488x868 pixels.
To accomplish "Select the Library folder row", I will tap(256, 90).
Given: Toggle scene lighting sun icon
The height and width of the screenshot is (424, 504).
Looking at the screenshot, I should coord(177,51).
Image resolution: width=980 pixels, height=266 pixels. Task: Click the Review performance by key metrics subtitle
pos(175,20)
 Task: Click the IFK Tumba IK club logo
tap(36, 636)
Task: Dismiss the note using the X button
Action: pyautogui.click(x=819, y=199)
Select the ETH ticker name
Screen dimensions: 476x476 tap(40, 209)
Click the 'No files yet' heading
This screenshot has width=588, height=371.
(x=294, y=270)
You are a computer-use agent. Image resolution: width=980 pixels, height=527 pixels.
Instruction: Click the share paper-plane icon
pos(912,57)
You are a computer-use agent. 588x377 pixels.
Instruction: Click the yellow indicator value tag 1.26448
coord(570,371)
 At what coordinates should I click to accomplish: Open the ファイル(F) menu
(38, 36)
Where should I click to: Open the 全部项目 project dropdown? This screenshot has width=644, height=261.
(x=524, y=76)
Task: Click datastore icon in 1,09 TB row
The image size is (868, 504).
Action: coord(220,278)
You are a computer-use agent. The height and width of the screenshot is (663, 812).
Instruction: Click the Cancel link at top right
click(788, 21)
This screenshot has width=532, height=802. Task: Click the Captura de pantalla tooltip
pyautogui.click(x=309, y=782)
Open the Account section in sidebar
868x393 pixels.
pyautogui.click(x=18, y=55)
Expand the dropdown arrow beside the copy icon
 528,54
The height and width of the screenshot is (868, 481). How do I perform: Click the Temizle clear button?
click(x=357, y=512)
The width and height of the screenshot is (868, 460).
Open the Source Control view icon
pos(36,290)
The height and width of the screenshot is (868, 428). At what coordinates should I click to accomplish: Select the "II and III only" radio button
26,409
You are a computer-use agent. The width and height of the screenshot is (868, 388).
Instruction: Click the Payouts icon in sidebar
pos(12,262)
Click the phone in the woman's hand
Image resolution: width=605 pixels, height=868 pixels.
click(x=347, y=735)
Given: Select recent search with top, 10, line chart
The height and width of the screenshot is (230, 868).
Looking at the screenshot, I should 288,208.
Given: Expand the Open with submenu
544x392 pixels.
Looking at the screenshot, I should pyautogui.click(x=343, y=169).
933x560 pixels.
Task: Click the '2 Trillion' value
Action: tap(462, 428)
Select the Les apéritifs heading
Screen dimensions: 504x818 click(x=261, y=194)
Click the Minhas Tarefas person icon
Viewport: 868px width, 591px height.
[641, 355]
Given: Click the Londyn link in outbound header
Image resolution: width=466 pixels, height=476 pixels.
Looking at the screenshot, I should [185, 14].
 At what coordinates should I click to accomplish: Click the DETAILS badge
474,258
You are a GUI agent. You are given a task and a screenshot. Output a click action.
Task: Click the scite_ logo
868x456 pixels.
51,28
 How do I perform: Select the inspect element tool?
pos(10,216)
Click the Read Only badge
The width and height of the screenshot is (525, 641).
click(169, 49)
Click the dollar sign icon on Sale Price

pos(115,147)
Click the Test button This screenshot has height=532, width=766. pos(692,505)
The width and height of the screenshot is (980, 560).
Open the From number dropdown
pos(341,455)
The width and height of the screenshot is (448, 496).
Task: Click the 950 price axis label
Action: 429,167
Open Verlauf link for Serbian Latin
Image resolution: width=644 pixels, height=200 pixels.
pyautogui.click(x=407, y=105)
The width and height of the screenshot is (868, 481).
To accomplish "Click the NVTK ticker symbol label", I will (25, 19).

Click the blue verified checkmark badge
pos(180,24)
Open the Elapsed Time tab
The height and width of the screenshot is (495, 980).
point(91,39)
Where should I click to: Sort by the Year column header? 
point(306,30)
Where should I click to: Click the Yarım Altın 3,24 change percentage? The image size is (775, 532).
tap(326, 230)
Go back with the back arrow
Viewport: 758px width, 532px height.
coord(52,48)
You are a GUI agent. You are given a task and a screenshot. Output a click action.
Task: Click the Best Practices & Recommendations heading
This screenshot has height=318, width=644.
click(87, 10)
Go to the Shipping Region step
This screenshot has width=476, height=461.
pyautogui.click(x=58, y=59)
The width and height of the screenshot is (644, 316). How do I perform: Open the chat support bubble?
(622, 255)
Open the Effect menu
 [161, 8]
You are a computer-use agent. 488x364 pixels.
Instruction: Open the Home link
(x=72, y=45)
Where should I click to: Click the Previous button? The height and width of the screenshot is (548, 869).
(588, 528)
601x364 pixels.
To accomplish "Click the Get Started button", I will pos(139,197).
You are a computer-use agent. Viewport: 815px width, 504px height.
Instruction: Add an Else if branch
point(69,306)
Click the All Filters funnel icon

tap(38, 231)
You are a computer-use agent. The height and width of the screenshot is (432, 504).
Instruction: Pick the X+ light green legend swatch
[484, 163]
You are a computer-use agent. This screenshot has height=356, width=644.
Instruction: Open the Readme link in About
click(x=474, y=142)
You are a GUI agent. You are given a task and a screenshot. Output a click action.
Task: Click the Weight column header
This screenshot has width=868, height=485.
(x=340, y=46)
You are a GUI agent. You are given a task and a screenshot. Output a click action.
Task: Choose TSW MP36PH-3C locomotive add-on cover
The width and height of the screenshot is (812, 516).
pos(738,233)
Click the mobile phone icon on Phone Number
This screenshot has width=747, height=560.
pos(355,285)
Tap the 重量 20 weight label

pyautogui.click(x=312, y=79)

────────────────────

Directions for this task.
Lines in the listing above that contain the word "will" must be copied; leave out the rest.

Reply to the task.
To accomplish "Select the Library folder row", I will tap(256, 90).
To accomplish "Click the NVTK ticker symbol label", I will (25, 19).
To accomplish "Click the Get Started button", I will pos(139,197).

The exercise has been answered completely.